E' una casa con i cingoli e un cannone pronto a fare fuoco, il carrarmato: un buco di mondo nel fango che siamo, che calpesta giorni e illusioni, avanzando inesorabile verso il nulla. C'è più sfinimento che onore, più orrore che ricompensa (o rivincita) in <Fury>, il war movie, fisico e brutale, dello spilungone David Ayer, ex sommergibilista prestato al cinema (sua la sceneggiatura del primo <Fast and Furious>) virile. E' un film di sopravvissuti, di gente che ha smarrito (ma forse non per sempre) la propria umanità, il suo: che parte nell'epica di nebbie e cavalli bianchi, ma in realtà è un rude e stridente romanzo di formazione, una crudele iniziazione al dolore nella scuola dell'odiare e del resistere, dell'uccidere e del ricordare.

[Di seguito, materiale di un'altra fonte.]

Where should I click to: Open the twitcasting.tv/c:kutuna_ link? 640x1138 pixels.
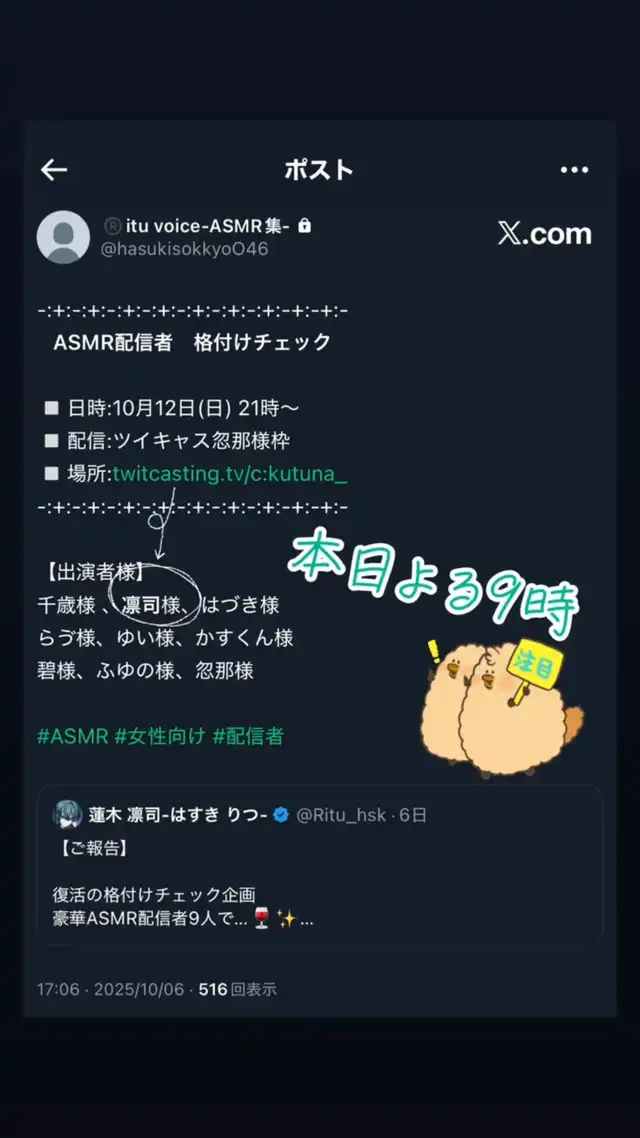pyautogui.click(x=230, y=474)
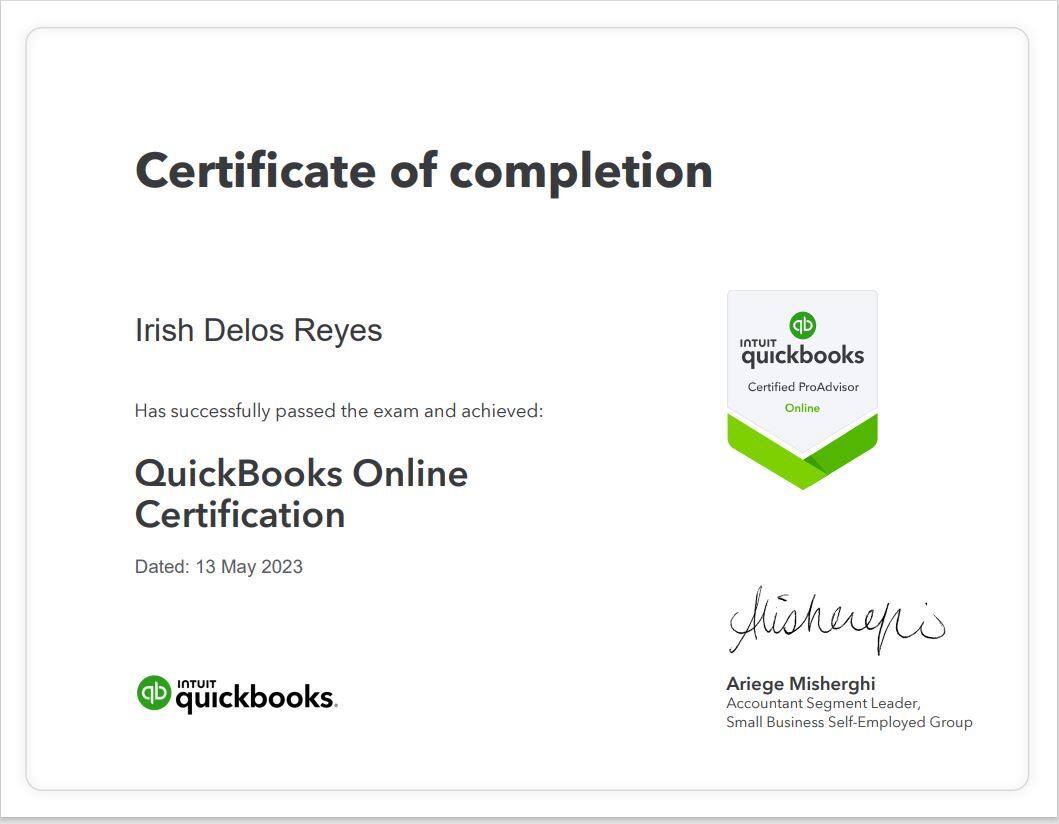
Task: Expand the QuickBooks Online Certification title
Action: 301,493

Là dove è più tangibile e meno sopportabile la claustrofobia etica di spazi anche moralmente angusti, la scoperta dell'inferno da parte del soldato Norman (l'emergente Logan Lerman di <Noi siamo infinito> e <Percy Jackson>), recluta chiamata a rimpiazzare lo sparatutto di un tank americano al comando del sergente, padre padrone, Don Collier (un segnato Brad Pitt), nella Germania, devastata e feroce, del '45. Combat film dai tanti padri (c'è molto di <Salvate il soldato Ryan>, ma qualcosa anche di <Platoon>), che fatica a reggere il paragone con una pellicola radicale e definitiva per quanto riguarda la storia (anche quella con la esse maiuscola) vista dall'interno di un carrarmato come <Lebanon>, <Fury> è comunque un solido esempio di cinema bellico, un po' piatto nella costruzione narrativa (già vista) e nella definizione dei personaggi (stereotipati, o tradizionali), ma spesso <fastidioso> (il pranzo a casa delle due tedesche) che è sempre un buon segno. Certo, tra pallottole, mortai e versetti della Bibbia, Ayer va sul sicuro e, immersa la sua guerra in un fotografia vintage tra il marrone e il verde marcio, si affida ad archetipi sin troppo immutabili del genere (il pivellino, il sacrificio, la stravagante <famiglia> dei brothers in arms), lasciando che la patina hollywoodiana tolga un po' di verità alla disperazione del contesto. La crudezza del racconto non cerca però alibi e in quell'epoca in necrosi dove Dio ha fatto apparentemente perdere le sue tracce, Ayer trova un ragione per vivere e morire.